Radio-Telemetry in Biomedical Research - Radio-Telemetry Blood Pressure Measurements in Animal Models of Hypertension, How It Revolutionized Hypertension Research

Radiotelemetry is employed in several fields to circumvent several issues: areas difficult or dangerous to access, monitoring of dangerous processes, need for secret monitoring. In biological sciences, telemetry is mainly useful because it decreases the observer bias and interference. In the field of medicine, the current research is mostly aimed at findings the cause and appropriate cures to common diseases. Common diseases are widely prevalent diseases for which we know only partially the causes and for which, as a consequence, we only propose treatments to alleviate the symptoms or their impacts on target organs.
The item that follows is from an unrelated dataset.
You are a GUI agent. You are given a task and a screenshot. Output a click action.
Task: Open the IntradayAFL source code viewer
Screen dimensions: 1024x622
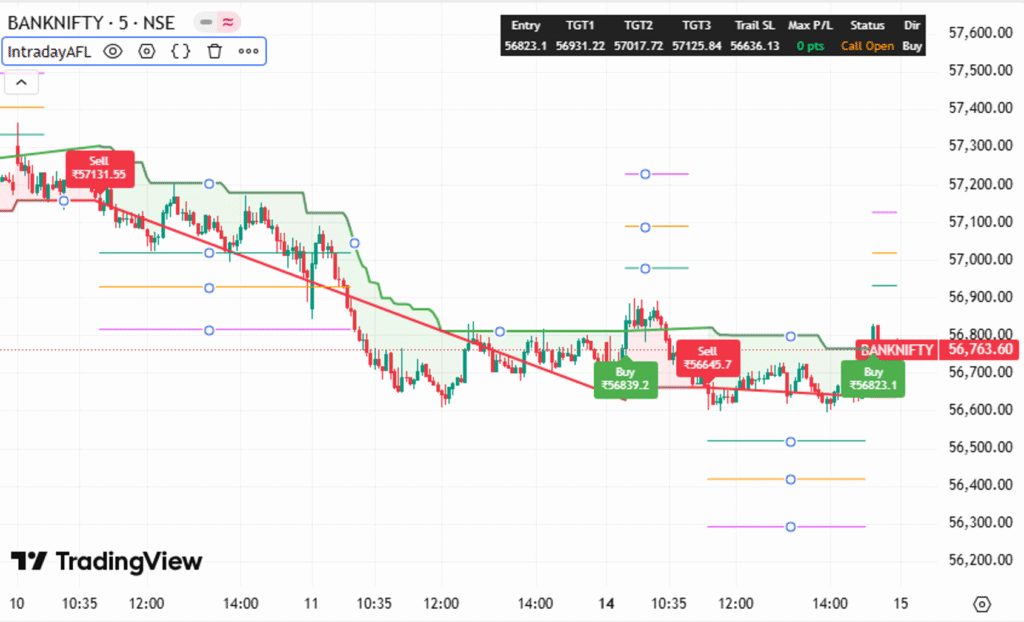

The common examples of such diseases to name a few are: diabetes, cancer(s), obesity, multiple sclerosis and hypertension, not to mention most of the psychiatric illnesses. They are characterized by a strong genetic component and a strong environmental influence since their prevalence is markedly influenced by age, diet, exercise or other environmental stressors. This important environmental modulation makes them more difficult to study. Therefore, our goal here will be to illustrate the challenge of studying environmentmodulated traits. With hypertension as an example, we will describe the use and benefits of employing radiotelemetry in hypertension research in order to be able to subtract the role of the environment or, conversely to quantify its impact on blood pressure. In the current postgenome era, with enough financial support and colleagues from around the world, it has never been easier to design and perform huge genome-wide association studies to try to unveil the genetic determinants of common diseases. Each month, hundreds of loci are reported that are associated with a higher prevalence of diseases and single nucleotide polymorphisms covering the entire genome are proposed to be in linkage with disease genes. We also know that very few of these proposed loci end up being truly associated with diseases in replication studies and we will present the current arguments pro and against this approach in the field of hypertension. This, we hope, will illustrate the point that we want to make in this chapter: in order to perform valid genome-wide association studies in human or genetic studies in animal models to uncover the genetic determinants of common diseases, it is essential to clearly define the studied phenotype(s) and to ensure that their measurements are performed accurately with the least amount of confounders or artefacts.